From the perspective of high-level synthesis, the temporal structure is equally indispensable: ICS control often involves delay effects, phased operating conditions, and cross-channel coupling, requiring models to be able to characterize low-frequency, long-range dependencies while also overlaying multi-facated fine-grained fluctuations on them.
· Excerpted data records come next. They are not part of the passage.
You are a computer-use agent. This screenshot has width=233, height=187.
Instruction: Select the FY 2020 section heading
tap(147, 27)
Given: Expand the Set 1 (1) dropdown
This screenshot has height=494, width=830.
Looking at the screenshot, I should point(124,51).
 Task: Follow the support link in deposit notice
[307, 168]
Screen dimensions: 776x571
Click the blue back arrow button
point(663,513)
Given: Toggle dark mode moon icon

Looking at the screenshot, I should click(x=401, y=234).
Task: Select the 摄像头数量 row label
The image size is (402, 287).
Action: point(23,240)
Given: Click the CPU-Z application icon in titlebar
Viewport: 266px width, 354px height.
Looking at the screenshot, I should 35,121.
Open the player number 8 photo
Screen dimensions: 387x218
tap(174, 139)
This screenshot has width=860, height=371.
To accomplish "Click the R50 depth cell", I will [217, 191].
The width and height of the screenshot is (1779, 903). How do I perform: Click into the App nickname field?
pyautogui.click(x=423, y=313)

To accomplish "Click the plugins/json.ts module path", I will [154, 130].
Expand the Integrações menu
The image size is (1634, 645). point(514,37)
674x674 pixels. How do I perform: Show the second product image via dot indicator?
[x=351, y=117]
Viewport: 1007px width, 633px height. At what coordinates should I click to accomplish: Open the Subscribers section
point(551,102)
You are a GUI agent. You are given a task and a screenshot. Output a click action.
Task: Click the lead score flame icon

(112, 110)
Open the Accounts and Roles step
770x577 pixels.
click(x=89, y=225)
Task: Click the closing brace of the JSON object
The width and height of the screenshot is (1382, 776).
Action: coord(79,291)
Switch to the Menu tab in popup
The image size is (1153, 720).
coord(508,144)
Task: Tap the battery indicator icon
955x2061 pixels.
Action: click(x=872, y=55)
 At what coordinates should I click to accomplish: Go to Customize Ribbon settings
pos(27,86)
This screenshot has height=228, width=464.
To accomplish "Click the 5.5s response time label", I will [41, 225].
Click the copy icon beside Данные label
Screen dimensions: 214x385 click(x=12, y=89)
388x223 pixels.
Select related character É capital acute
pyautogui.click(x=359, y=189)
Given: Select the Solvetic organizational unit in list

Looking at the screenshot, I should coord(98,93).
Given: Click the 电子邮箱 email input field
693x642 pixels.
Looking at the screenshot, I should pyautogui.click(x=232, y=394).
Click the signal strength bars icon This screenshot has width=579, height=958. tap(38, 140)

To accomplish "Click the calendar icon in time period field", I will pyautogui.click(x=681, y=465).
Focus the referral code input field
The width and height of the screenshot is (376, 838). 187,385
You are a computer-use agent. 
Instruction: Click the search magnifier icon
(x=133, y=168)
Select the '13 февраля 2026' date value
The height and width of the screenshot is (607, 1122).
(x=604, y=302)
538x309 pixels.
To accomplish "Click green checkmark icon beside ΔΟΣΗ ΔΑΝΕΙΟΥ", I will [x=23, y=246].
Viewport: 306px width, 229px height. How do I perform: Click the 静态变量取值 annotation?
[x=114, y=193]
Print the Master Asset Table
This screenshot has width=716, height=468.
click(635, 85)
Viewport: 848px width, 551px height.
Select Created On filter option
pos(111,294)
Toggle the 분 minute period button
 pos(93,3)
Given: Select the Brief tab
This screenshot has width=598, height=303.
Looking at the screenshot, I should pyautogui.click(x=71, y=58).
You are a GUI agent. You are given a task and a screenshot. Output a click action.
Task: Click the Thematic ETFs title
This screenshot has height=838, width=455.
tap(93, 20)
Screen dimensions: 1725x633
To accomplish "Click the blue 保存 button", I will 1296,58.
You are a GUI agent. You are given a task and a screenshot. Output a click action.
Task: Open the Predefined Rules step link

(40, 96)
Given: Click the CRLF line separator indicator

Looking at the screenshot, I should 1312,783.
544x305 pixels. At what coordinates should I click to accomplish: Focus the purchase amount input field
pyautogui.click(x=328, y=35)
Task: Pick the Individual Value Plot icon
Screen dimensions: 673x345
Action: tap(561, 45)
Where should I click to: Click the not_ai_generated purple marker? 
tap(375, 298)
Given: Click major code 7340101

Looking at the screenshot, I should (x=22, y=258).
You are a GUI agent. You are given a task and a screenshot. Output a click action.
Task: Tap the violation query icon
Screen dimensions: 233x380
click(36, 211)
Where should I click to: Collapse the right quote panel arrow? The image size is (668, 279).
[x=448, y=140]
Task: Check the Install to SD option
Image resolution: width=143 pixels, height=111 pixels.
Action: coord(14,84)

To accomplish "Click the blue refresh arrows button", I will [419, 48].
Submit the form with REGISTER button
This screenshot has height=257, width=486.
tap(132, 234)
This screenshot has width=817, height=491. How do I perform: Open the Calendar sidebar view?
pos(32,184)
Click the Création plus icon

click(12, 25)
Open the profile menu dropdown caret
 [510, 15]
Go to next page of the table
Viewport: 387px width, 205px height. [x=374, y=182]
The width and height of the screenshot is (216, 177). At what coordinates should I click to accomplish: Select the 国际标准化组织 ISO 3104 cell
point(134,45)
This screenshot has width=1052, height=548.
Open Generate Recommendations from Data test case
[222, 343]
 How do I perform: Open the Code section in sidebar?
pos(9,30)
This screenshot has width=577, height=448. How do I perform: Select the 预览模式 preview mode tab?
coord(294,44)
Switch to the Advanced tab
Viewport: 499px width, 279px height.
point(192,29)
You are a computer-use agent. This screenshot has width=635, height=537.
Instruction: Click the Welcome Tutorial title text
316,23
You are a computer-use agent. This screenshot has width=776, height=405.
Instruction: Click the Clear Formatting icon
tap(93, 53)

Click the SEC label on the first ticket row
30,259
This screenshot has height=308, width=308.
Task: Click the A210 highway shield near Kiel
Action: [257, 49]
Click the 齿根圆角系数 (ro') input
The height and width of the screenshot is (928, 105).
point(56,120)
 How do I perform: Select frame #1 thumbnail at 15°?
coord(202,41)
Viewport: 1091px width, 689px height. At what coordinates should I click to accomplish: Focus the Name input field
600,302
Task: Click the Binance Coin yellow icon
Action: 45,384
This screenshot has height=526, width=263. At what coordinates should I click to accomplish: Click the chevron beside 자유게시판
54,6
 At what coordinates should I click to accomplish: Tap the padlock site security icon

The Transformer series has provided sufficient evidence in long-sequence time series tasks: Transformer-XL breaks through the fixed-length context limitation through a reusable memory mechanism and significantly enhances long-range dependency expression \citep{dai2019transformerxlattentivelanguagemodels}; Informer uses ProbSparse attention and efficient decoding to balance span and efficiency in long-sequence prediction \citep{zhou2021informerefficienttransformerlong}; Autoformer robustly models long-term seasonality and trends through autocorrelation and decomposition mechanisms \citep{wu2022autoformerdecompositiontransformersautocorrelation}; FEDformer further improves long-period prediction performance in frequency domain enhancement and decomposition \citep{zhou2022fedformerfrequencyenhanceddecomposed}; PatchTST enhances the stability and generalization of long-sequence multivariate prediction through local patch-based representation and channel-independent modeling \citep{nie2023patchtst}. Combining our previous positioning of diffusion, this chain of evidence points to a natural division of labor: using attention-based sequence models to first extract stable low-frequency trends/conditions (long-range skeletons), and then allowing diffusion to focus on margins and details in the residual space; meanwhile, discrete masking/absorbing diffusion is applied to supervised/pattern variables to ensure vocabulary legality by construction. This design not only inherits the advantages of time series diffusion in distribution fitting and uncertainty characterization \citep{rasul2021autoregressivedenoisingdiffusionmodels,tashiro2021csdiconditionalscorebaseddiffusion,wen2024diffstgprobabilisticspatiotemporalgraph,liu2023pristiconditionaldiffusionframework,kong2021diffwaveversatilediffusionmodel,11087622}, but also stabilizes the macroscopic temporal support through the long-range attention of Transformer, enabling the formation of an operational integrated generation pipeline under the mixed types and multi-scale dynamics of ICS.